*Seçilen Metin*.
------

Çanakkale sokak turunun bir diğer sürprizi ise Hollywood yapımı 🎬 Truva filminde kullanılan ve ardından Çanakkale Belediyesi’ne hediye edilen tahta atı görmek oldu. Gerçekten de çok etkileyici. 


2 Mayıs  2015 Cumartesi 

Çanakkale 

Denizi olan bir yerde erken bir saatte uyandığınızda hem gün ışığı hem de denizin öyle bir kokusu olur ki insan adeta gençlik aşısı olmuş gibi dinç ve yaşam sevinci ile dolu hisseder. İşte biz güne böyle bir duygu ile uyandık. Sahildeki polis evinde keyifle kahvaltımızı yaptık.

------

*Görev*.
Yukarıdaki Çanakkale gezi yazısında "Denizi olan bir yerde" diye başlayan paragrafı ana bilgilerini koruyarak daha kısa biçimde yeniden yazın.

------

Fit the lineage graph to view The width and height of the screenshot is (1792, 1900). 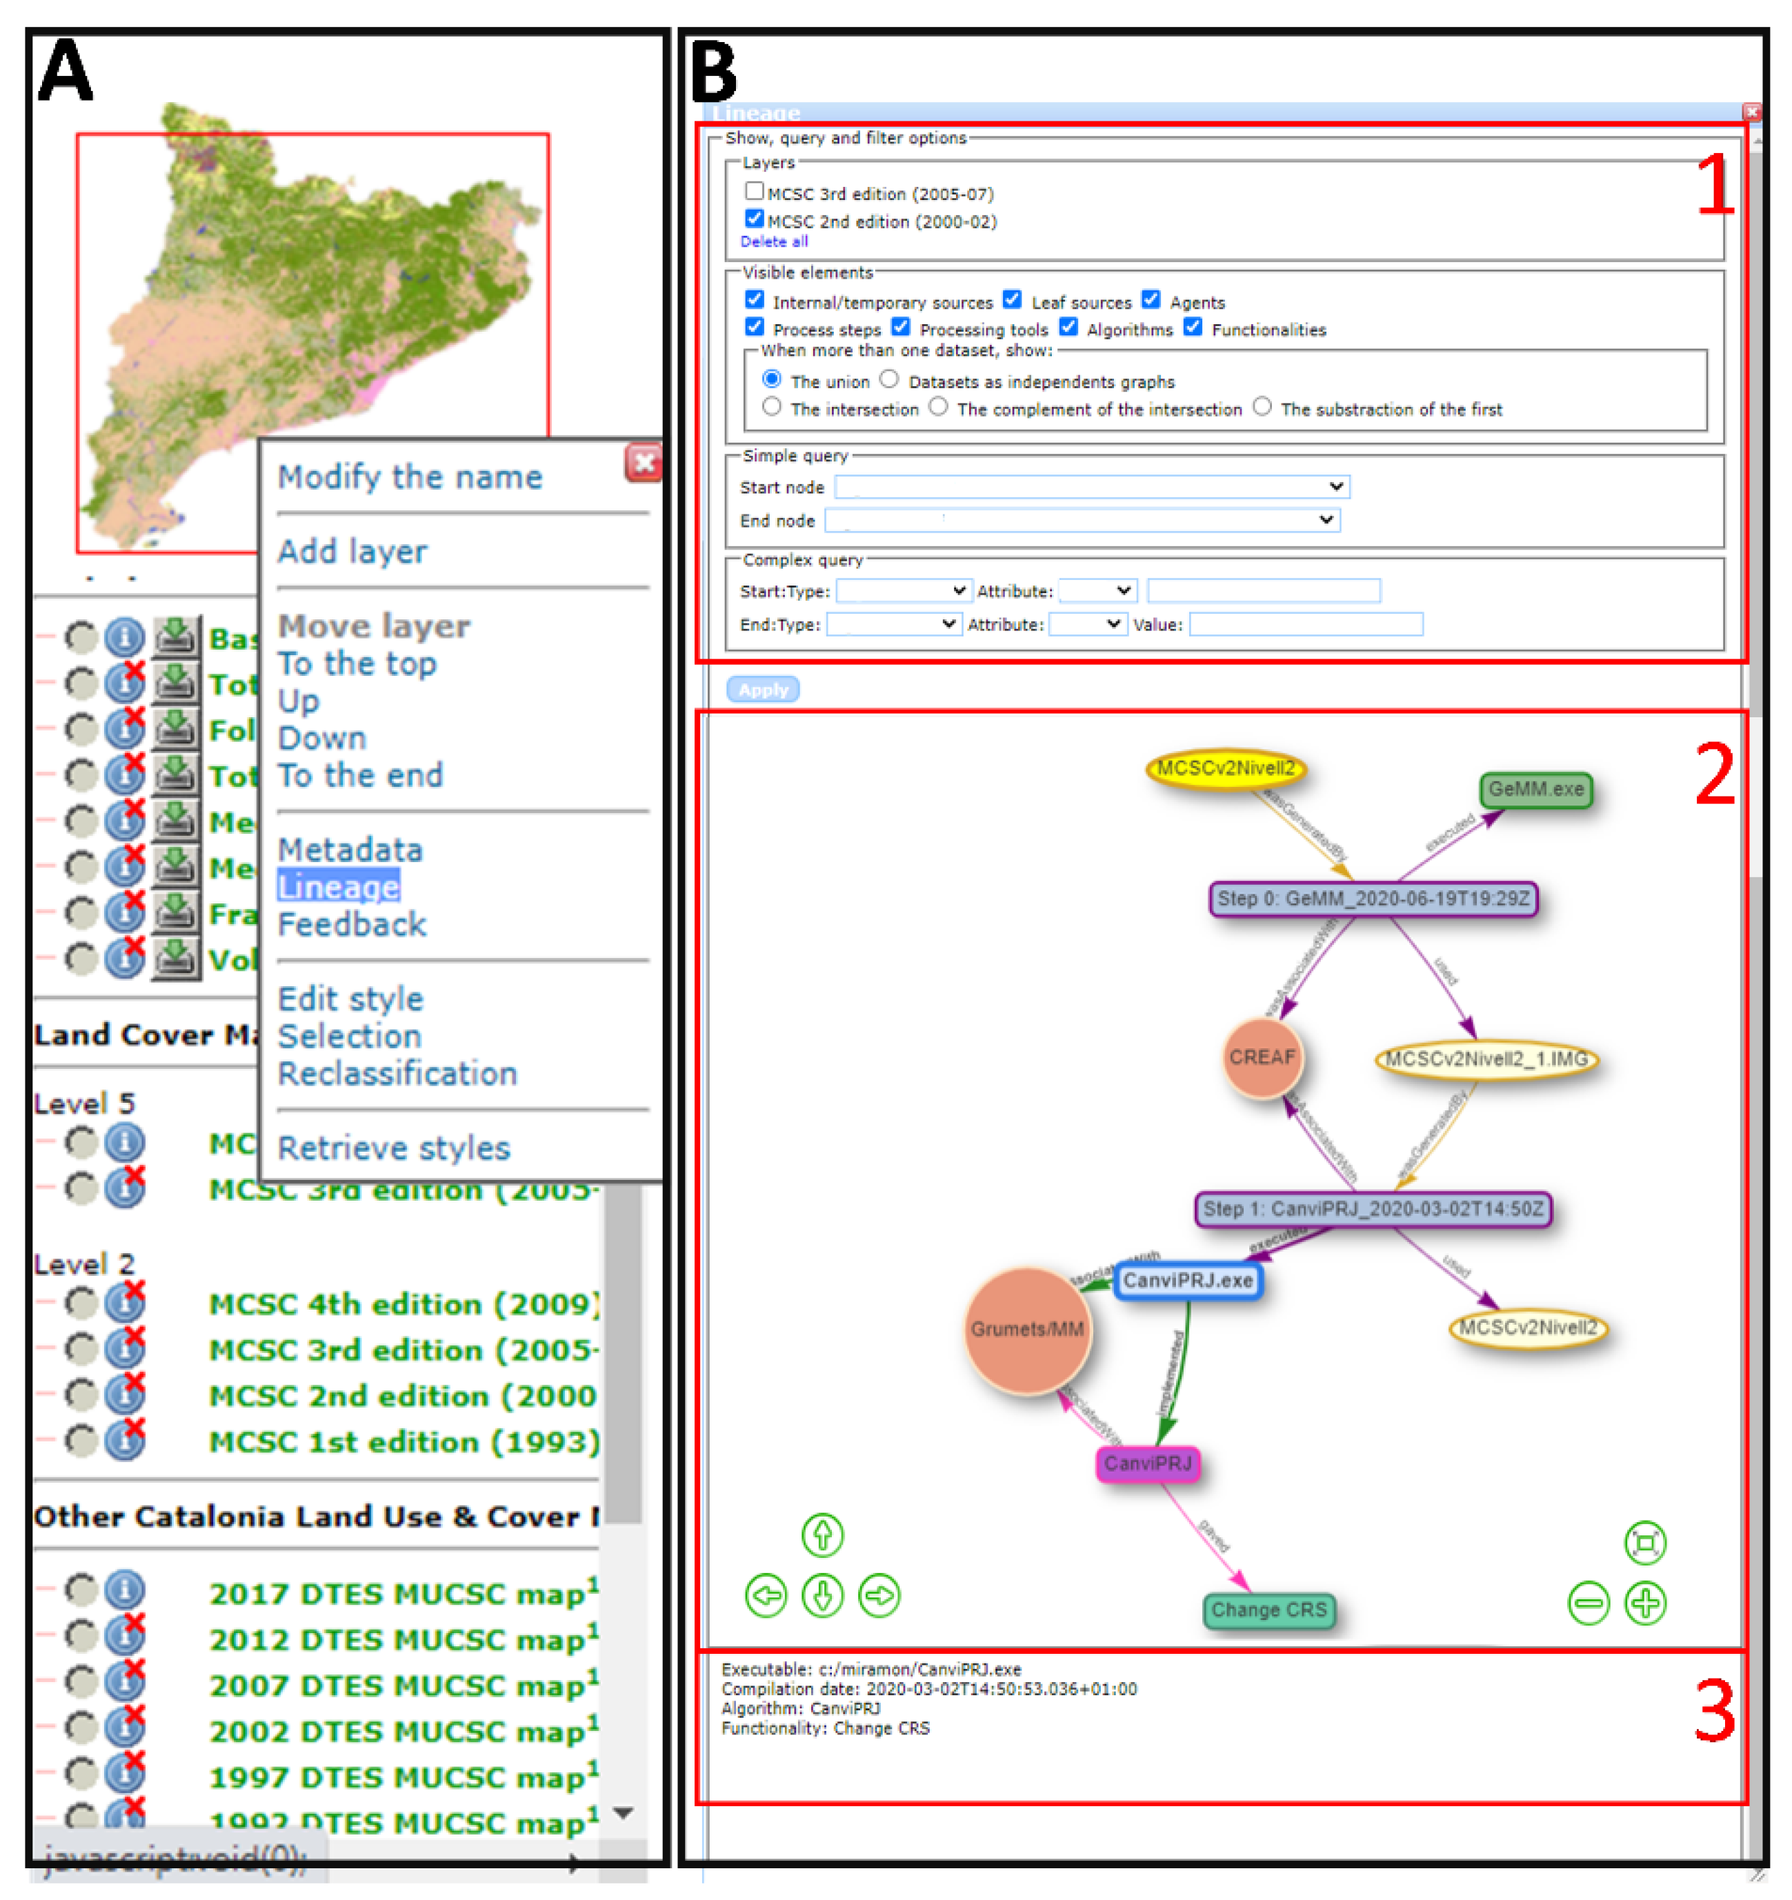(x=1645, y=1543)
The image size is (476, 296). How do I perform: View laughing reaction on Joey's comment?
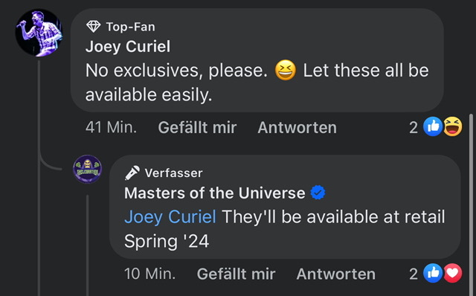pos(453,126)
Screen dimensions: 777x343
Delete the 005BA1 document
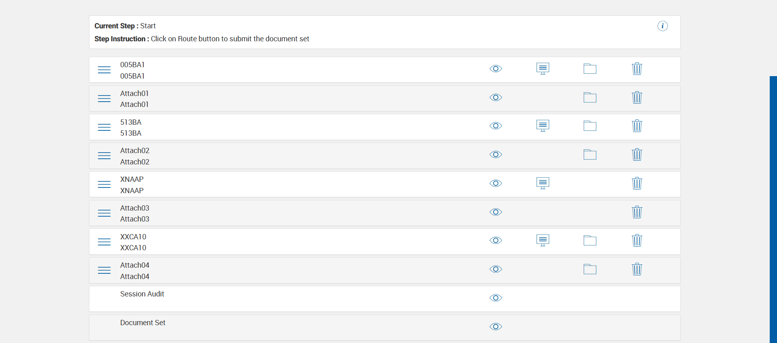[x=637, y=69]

------

*Tamamlanmış Alıştırma*.
Deniz kenarında erken uyanınca gün ışığı ve deniz kokusu insanı dinç ve yaşam sevinciyle dolu hissettirir. Güne bu duyguyla uyandık ve sahildeki polis evinde keyifle kahvaltı yaptık.